The Session Initiation Protocol (SIP) is a signaling protocol used for controlling communication sessions such as Voice over IP telephone calls. SIP is based on request/response transactions, in a similar manner to the Hypertext Transfer Protocol (HTTP). Each transaction consists of a SIP request (which will be one of several request methods), and at least one response.

SIP requests and responses may be generated by any SIP user agent; user agents are divided into clients (UACs), which initiate requests, and servers (UASes), which respond to them. A single user agent may act as both UAC and UAS for different transactions: for example, a SIP phone is a user agent that will be a UAC when making a call, and a UAS when receiving one. Additionally, some devices will act as both UAC and UAS for a single transaction; these are called Back-to-Back User Agents (B2BUAs).

SIP responses specify a three-digit integer response code, which is one of a number of defined codes that detail the status of the request. These codes are grouped according to their first digit as "provisional", "success", "redirection", "client error", "server error" or "global failure" codes, corresponding to a first digit of 1–6; these are expressed as, for example, "1xx" for provisional responses with a code of 100–199. The SIP response codes are consistent with the HTTP response codes, although not all HTTP response codes are valid in SIP.

SIP responses also specify a "reason phrase", and a default reason phrase is defined with each response code. These reason phrases can be varied, however, such as to provide additional information or to provide the text in a different language.

The SIP response codes and corresponding reason phrases were initially defined in RFC 3261. That RFC also defines a SIP Parameters Internet Assigned Numbers Authority (IANA) registry to allow other RFC to provide more response codes.

This list includes all the SIP response codes defined in IETF RFCs and registered in the SIP Parameters IANA registry as of 27 January 2023. This list also includes SIP response codes defined in obsolete SIP RFCs (specifically, RFC 2543), which are therefore not registered with the IANA; these are explicitly noted as such.

SIP responses may also include an optional Warning header, containing additional details about the response. The Warning contains a separate three-digit code followed by text with more details about the warning. The current list of official warnings is registered in the SIP Parameters IANA registry

==1xx—Provisional Responses==
- 100 Trying
 Extended search being performed may take a significant time so a forking proxy must send a 100 Trying response.
- 180 Ringing
 Destination user agent received INVITE, and is alerting user of call.
- 181 Call is Being Forwarded
 Servers can optionally send this response to indicate a call is being forwarded.
- 182 Queued
 Indicates that the destination was temporarily unavailable, so the server has queued the call until the destination is available. A server may send multiple 182 responses to update progress of the queue.
- 183 Session Progress
 This response may be used to send extra information for a call which is still being set up.
- 199 Early Dialog Terminated
 Can be used by User Agent Server to indicate to upstream SIP entities (including the User Agent Client (UAC)) that an early dialog has been terminated.
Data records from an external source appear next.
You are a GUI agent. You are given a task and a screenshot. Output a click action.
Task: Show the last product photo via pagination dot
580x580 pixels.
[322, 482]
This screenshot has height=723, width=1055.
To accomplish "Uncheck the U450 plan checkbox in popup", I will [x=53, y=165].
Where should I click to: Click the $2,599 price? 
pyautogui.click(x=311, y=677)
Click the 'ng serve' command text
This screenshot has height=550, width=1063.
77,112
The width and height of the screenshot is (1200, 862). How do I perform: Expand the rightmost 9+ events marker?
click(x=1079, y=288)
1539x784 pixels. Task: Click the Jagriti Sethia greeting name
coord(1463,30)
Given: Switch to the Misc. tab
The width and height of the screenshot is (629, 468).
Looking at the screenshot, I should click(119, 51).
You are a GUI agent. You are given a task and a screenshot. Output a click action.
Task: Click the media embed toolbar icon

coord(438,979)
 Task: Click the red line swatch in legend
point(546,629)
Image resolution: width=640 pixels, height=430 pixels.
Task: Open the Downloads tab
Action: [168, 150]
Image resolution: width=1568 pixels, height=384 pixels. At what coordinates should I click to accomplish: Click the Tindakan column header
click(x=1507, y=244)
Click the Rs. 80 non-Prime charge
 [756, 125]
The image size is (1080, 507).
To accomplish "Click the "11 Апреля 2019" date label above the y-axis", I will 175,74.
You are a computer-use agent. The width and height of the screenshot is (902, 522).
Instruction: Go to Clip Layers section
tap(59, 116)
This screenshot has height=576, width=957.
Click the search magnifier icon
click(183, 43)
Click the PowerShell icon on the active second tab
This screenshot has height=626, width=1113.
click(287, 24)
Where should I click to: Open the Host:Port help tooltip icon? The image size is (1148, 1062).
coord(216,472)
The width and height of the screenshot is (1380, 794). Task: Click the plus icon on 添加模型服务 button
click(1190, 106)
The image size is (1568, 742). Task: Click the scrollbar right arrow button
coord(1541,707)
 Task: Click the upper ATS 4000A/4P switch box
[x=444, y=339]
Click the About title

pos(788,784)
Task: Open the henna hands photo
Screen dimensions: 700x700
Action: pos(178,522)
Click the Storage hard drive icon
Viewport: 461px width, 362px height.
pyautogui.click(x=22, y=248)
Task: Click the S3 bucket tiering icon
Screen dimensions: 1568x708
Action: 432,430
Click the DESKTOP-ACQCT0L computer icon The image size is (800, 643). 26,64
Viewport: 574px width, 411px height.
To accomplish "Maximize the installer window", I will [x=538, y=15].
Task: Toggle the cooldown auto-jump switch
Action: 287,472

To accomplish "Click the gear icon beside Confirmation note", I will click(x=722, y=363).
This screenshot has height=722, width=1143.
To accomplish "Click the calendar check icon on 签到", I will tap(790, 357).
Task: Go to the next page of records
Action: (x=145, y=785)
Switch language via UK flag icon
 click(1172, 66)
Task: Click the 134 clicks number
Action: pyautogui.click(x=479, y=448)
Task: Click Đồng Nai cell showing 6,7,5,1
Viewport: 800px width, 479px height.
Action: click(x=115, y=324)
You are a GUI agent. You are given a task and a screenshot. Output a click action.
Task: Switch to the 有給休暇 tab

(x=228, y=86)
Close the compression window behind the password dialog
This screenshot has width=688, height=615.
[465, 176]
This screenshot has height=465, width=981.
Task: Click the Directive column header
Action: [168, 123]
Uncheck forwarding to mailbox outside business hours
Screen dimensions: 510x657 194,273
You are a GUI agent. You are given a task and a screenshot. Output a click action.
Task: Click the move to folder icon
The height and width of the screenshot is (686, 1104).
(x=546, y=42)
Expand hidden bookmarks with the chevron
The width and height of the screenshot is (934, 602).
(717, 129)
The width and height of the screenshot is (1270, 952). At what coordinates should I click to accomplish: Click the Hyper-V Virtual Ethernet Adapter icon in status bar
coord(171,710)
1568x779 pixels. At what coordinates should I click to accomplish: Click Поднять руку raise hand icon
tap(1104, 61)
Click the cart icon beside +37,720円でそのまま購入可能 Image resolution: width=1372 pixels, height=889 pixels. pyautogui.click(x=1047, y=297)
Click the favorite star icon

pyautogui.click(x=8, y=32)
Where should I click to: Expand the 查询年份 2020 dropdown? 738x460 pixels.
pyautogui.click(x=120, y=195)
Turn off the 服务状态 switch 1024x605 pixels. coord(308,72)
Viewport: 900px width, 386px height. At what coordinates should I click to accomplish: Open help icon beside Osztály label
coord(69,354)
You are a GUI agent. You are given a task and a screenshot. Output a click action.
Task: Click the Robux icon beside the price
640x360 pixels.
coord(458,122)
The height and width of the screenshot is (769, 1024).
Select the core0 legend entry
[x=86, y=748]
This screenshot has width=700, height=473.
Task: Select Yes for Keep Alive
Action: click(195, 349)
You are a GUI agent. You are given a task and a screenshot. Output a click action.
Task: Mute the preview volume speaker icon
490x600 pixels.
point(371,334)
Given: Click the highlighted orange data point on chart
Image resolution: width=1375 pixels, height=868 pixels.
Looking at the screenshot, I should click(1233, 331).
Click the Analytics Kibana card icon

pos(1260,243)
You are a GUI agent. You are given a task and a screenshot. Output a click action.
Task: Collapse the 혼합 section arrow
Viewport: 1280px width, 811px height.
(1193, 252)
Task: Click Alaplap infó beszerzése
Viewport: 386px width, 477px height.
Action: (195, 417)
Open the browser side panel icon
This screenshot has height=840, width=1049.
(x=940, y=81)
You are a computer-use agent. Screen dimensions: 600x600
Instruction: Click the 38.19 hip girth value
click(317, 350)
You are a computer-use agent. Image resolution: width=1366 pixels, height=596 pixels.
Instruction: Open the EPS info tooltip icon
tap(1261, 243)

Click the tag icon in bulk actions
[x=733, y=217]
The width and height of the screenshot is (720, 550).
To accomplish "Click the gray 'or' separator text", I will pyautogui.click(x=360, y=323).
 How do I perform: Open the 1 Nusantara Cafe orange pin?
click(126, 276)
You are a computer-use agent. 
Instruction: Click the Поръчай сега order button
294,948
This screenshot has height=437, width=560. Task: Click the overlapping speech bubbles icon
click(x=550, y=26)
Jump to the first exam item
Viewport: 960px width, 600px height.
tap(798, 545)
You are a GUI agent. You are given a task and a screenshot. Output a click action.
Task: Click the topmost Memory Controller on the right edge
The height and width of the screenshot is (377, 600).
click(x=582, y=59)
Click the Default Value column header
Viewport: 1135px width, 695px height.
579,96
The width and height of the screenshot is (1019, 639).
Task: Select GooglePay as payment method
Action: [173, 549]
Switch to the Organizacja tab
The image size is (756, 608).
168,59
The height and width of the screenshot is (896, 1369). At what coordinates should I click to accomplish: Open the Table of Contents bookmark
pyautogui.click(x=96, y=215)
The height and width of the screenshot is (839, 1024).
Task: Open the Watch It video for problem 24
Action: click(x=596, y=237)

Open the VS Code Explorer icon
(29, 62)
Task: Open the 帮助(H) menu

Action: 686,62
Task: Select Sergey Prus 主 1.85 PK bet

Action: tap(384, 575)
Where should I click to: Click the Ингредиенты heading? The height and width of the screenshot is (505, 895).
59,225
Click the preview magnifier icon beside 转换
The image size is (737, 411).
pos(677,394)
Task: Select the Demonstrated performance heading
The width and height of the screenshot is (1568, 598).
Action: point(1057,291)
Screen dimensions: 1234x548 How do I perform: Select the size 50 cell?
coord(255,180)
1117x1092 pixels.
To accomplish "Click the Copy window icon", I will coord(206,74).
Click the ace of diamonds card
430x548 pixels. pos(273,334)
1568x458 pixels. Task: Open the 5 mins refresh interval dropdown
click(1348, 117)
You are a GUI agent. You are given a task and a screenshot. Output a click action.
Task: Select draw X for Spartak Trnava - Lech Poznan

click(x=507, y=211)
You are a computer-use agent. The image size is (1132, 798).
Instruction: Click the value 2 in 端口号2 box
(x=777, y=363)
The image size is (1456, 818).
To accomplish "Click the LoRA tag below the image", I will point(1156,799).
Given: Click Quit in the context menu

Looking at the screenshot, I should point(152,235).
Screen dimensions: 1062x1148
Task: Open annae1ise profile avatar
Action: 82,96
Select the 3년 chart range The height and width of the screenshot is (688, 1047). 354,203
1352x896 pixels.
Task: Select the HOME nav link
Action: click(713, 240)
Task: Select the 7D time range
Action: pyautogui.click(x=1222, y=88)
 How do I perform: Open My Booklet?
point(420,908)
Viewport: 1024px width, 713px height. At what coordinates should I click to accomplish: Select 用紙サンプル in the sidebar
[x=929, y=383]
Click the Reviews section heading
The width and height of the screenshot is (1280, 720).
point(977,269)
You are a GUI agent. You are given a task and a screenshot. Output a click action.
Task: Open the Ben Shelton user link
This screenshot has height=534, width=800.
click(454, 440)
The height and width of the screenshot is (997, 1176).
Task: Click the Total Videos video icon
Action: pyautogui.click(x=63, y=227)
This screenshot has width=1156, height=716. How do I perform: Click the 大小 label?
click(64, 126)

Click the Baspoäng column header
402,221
== 2xx—Successful Responses ==
- 200 OK
 Indicates that the request was successful.
- 202 Accepted
 Indicates that the request has been accepted for processing, but the processing has not been completed. Deprecated.
- 204 No Notification
 Indicates the request was successful, but the corresponding response will not be received.

== 3xx—Redirection Responses ==
- 300 Multiple Choices
 The address resolved to one of several options for the user or client to choose between, which are listed in the message body or the message's Contact fields.
- 301 Moved Permanently
 The original Request-URI is no longer valid, the new address is given in the Contact header field, and the client should update any records of the original Request-URI with the new value.
- 302 Moved Temporarily
 The client should try at the address in the Contact field. If an Expires field is present, the client may cache the result for that period of time.
- 305 Use Proxy
 The Contact field details a proxy that must be used to access the requested destination.
- 380 Alternative Service
 The call failed, but alternatives are detailed in the message body.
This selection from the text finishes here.